Action potentials (APs) of the epicardial border zone (EBZ) cells from the day 5 infarcted heart continue to be altered by day 14 postocclusion, namely, they shortened. However, by 2 mo, EBZ APs appear "normal," yet conduction of wave fronts remains abnormal. We hypothesize that the changes in transmembrane APs are due to a change in the distribution of ion channels in either density or function. Thus we focused on the changes in Ca2+ and K+ currents in cells isolated from the 14-day (IZ14d) and 2-mo (IZ2m) EBZ and compared them with those occurring in cells from the same hearts but remote (Rem) from the EBZ. Whole cell voltage-clamp techniques were used to measure and compare Ca2+ and K+ currents in cells from the different groups.
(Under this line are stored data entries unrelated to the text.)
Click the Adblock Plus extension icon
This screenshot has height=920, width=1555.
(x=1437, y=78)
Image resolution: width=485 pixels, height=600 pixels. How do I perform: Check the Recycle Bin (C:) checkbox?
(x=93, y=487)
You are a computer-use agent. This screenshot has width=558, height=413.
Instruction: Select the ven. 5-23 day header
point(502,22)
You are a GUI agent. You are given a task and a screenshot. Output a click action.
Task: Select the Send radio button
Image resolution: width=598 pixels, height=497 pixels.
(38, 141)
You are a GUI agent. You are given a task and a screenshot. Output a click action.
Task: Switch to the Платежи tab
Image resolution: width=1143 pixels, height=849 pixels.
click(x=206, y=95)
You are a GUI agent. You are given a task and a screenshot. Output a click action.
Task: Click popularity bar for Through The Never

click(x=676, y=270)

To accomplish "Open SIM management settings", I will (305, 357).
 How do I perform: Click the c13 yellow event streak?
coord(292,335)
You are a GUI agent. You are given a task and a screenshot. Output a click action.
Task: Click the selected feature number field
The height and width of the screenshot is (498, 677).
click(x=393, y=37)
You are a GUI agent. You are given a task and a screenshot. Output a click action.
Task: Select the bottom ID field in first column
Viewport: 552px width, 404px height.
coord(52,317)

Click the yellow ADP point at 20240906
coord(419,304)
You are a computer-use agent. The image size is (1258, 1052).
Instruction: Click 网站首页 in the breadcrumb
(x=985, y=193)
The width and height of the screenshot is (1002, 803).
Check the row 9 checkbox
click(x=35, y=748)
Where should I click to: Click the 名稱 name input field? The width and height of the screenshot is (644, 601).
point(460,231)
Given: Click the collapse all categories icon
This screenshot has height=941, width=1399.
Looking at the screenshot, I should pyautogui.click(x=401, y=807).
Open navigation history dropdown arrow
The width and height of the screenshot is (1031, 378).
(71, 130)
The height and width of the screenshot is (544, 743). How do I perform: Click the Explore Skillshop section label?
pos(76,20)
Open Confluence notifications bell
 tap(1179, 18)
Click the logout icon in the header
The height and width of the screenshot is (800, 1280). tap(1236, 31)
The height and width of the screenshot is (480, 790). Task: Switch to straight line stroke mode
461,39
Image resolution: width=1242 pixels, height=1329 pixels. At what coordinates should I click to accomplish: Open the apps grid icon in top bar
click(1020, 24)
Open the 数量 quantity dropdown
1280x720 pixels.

Ca2+ current densities remain reduced in cells of the 14-day and 2-mo infarcted heart and the kinetic changes previously identified in the 5-day heart begin to, but do not recover to, cells from noninfarcted epicardium (NZ) values. Importantly, I(Ca,L) in both the EBZ and Rem regions still show a slowed recovery from inactivation. Furthermore, during the remodeling process, there is an increased expression of T-type Ca2+ currents, but only regionally, and only within a specific time window postmyocardial infarction (MI). Regional heterogeneity in beta-adrenergic responsiveness of I(Ca,L) exists between EBZ and remote cells of the 14-day hearts, but this regional heterogeneity is gone in the healed infarcted heart. In IZ14d, the transient outward K+ current (Ito) begins to reemerge and is accompanied by an upregulated tetraethylammonium-sensitive outward current. By 2-mo postocclusion, Ito and sustained outward K+ current have completed the reverse remodeling process. During the healing process post-MI, canine epicardial cells downregulate the fast Ito but compensate by upregulating a K+ current that in normal cells is minimally functional. For recovering I(Ca,L) of the 14-day and 2-mo EBZ cells, voltage-dependent processes appear to be reset, such that I(Ca,L) "window" current occurs at hyperpolarized potentials. Thus dynamic changes in both Ca2+ and K+ currents contribute to the altered AP observed in 14-day fibers and may account for return of APs of 2 mo EBZ fibers.